- [About this task] Every line from the one with "Task: Open gradient picker flyout menu arrow" through the end of the material below, both ends included, should be transcribed exactly, without pictures.

- [Excerpted data]
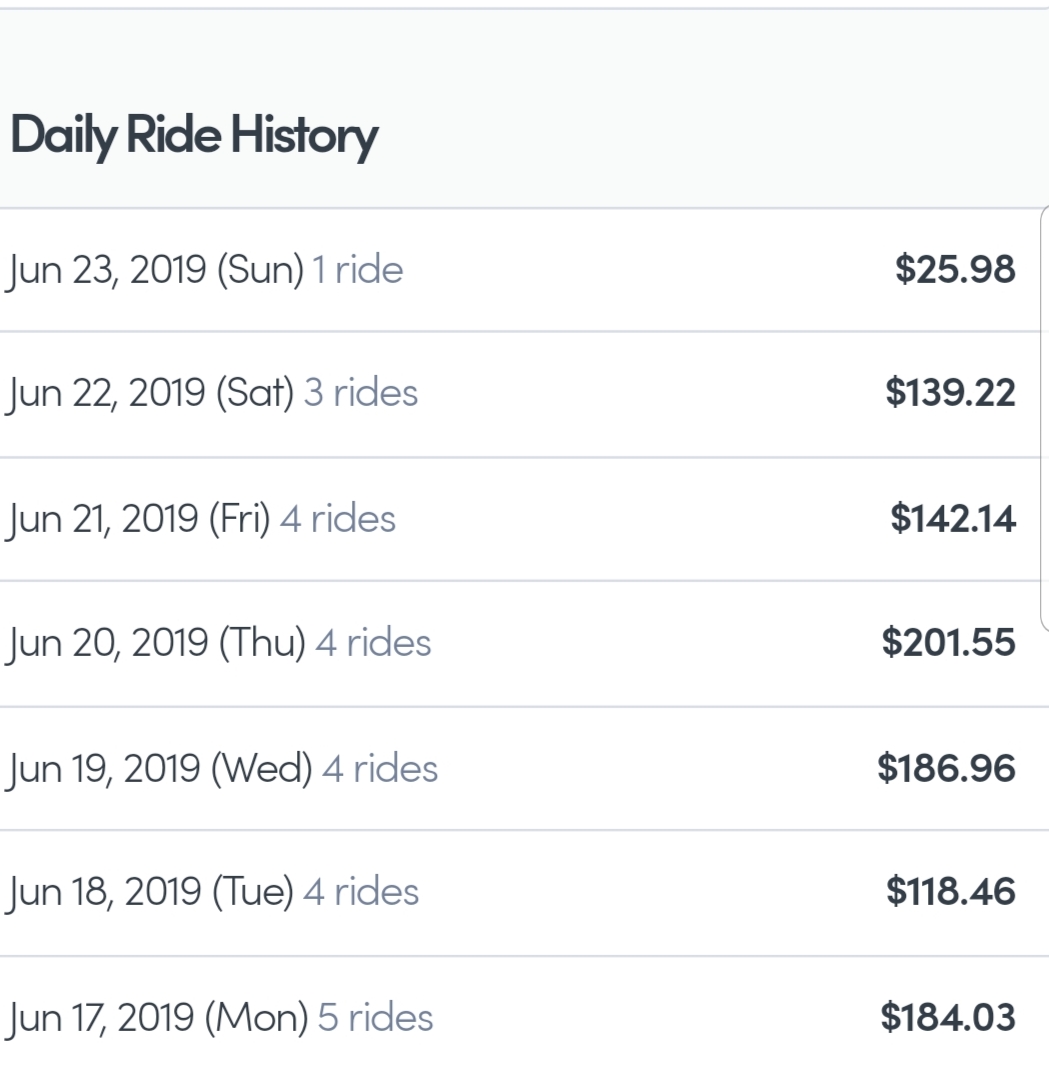Viewport: 1049px width, 1066px height.
Task: Select the $184.03 earnings amount
Action: click(x=948, y=1017)
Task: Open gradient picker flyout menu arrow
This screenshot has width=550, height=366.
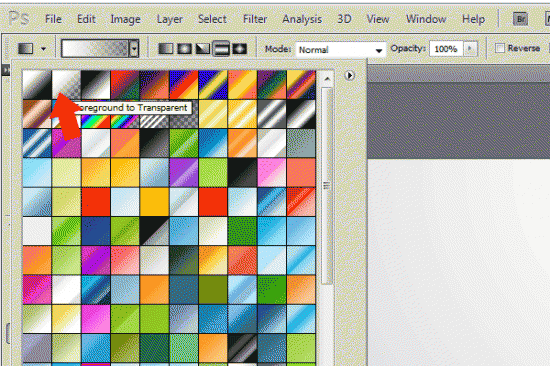Action: coord(349,75)
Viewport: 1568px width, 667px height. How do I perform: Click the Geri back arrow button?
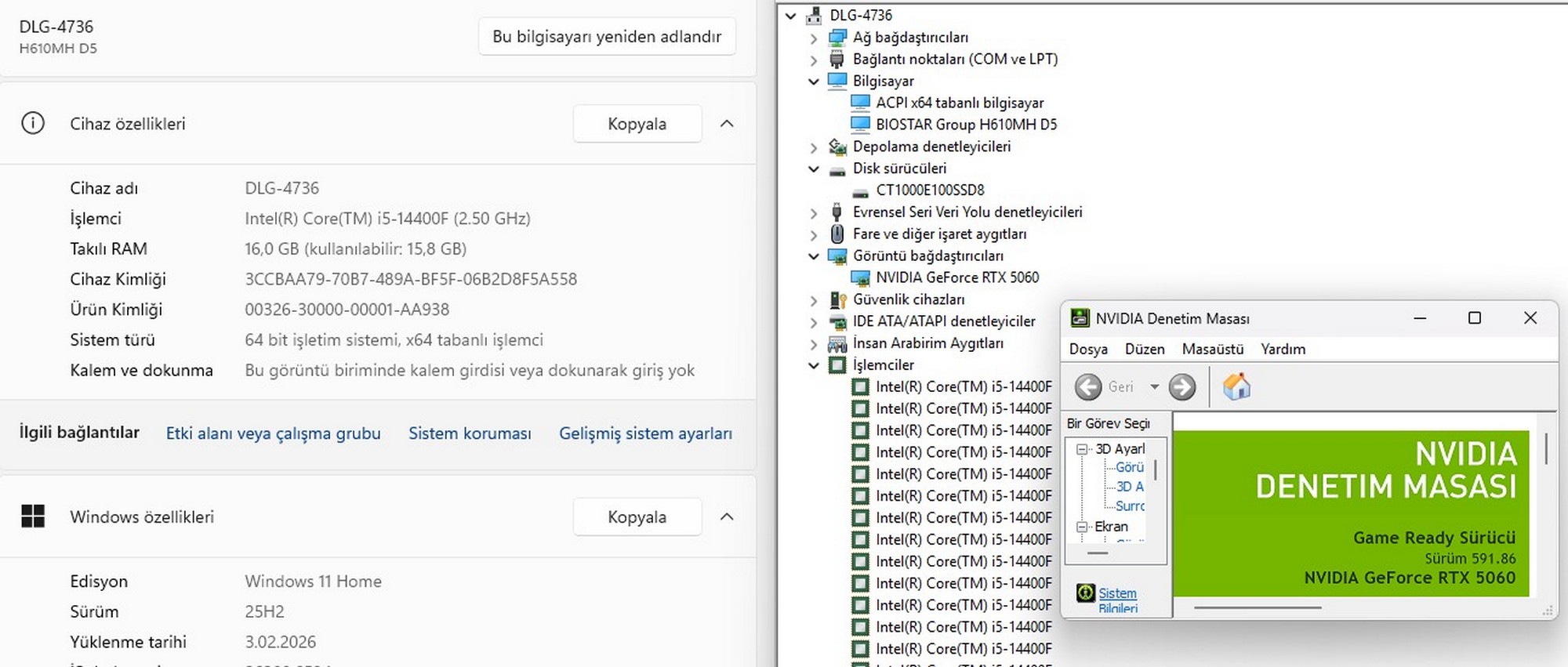click(1088, 386)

- [Reply]
Task: Open gradient picker flyout menu arrow
This screenshot has width=550, height=366.
Action: coord(349,75)
Viewport: 1568px width, 667px height. How do I perform: Click the Geri back arrow button?
click(1088, 386)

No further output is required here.